Monteleone racconta El Alamein secondo tali coordinate, e in più momenti sembra rifarsi a El Alamein, deserto di gloria di Guido Malatesta, recuperato in dvd dal 9 maggio per Medusa. Opera povera, scombinata, a conti fatti infelice e sconnessa, che però condivide col più recente film omologo un simile spirito umanitario, quantomeno nel suo sviluppo centrale. Malatesta parte da scelte rozze e rigide: un racconto esemplare, che con progressioni psicologiche tagliate con l’accetta trasforma didascalicamente un giovane e disimpegnato bellimbusto in un soldato obbediente e colmo di senso patrio. E per il buon peso, non manca una storia d’amore interrazziale tra soldato italiano e donna britannica, per sposare alla bell’e meglio una “tesi” pacifista. Questa è la cornice (incipit e finale) del film, girata oltretutto in un’ambientazione incongrua che sa tanto di Dolce Vita anni Cinquanta, poco credibile come paesaggio umano e sociale dell’ultima era fascista. Nel mezzo troviamo un racconto di guerra che evidenzia nettamente le ristrettezze produttive, ma che al contempo sposa uno sguardo asciutto e in fin dei conti poco glorificante sui lunghi giorni di guerra. Sparisce l’invasivo commento musicale dell’incipit, e il contrappunto sonoro è tutto affidato ai silenzi e rumori del deserto.

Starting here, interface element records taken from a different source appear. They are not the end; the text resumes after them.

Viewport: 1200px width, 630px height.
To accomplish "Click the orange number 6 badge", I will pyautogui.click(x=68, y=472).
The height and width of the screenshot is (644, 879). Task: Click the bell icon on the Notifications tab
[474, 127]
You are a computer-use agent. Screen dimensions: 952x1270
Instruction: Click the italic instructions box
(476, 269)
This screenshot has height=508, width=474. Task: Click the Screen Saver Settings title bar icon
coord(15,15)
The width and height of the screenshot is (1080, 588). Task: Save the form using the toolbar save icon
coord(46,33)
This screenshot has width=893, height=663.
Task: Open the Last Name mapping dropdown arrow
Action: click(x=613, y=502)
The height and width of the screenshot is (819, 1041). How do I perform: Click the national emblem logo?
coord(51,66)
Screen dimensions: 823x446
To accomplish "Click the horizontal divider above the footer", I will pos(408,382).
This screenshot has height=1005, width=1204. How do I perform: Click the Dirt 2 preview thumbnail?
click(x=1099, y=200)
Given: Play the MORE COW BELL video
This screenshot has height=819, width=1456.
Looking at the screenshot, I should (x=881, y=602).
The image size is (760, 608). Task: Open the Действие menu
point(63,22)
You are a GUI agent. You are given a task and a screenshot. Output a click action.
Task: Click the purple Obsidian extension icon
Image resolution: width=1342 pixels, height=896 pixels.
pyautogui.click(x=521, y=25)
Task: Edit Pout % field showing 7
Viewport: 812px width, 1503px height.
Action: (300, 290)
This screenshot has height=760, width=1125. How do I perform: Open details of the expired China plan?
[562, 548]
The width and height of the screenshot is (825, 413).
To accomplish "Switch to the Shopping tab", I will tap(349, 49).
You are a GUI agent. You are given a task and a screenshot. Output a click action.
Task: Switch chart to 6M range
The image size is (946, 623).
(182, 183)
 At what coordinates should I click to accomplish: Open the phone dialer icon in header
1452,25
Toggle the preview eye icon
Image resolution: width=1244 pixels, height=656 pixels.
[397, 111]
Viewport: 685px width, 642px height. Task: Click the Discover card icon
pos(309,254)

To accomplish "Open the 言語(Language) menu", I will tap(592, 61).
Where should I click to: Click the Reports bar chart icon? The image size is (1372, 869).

I passi dei soldati, le loro giornate una uguale all’altra in attesa di una guerra che li ha dimenticati, le esplosioni improvvise, i carri armati. Poi di nuovo il silenzio. Certo, non mancano i dialoghi stentorei in cui la gloria del soldato italiano è sottolineata con insistenza, ma si avverte anche uno smarrimento che, ancor più teso verso l’esistenzialismo metafisico, è quello rintracciabile in Il deserto dei tartari di Dino Buzzati. Le scene di battaglia sono un patchwork di footage, riprese di esercitazioni militari e brani girati da Malatesta, scelte dovute più a povertà di budget che a ispirate contaminazioni estetiche. Ma si deve pur dare atto a Malatesta di portarci letteralmente dentro la battaglia, con notevoli azzardi stilistici come le soggettive dei soldati schiacciati dai carri armati. In pratica, alcuni singoli elementi sono più forti della loro somma. Si smorza così anche l’inespressività di un cast tutto assemblato di “seconde linee” (Gabriele Tinti, Rossana Rory, Livio Lorenzon, con la parziale eccezione di Fausto Tozzi), poiché si avverte sottotraccia il tentativo di un racconto in fuga dalla retorica richiesta o imposta.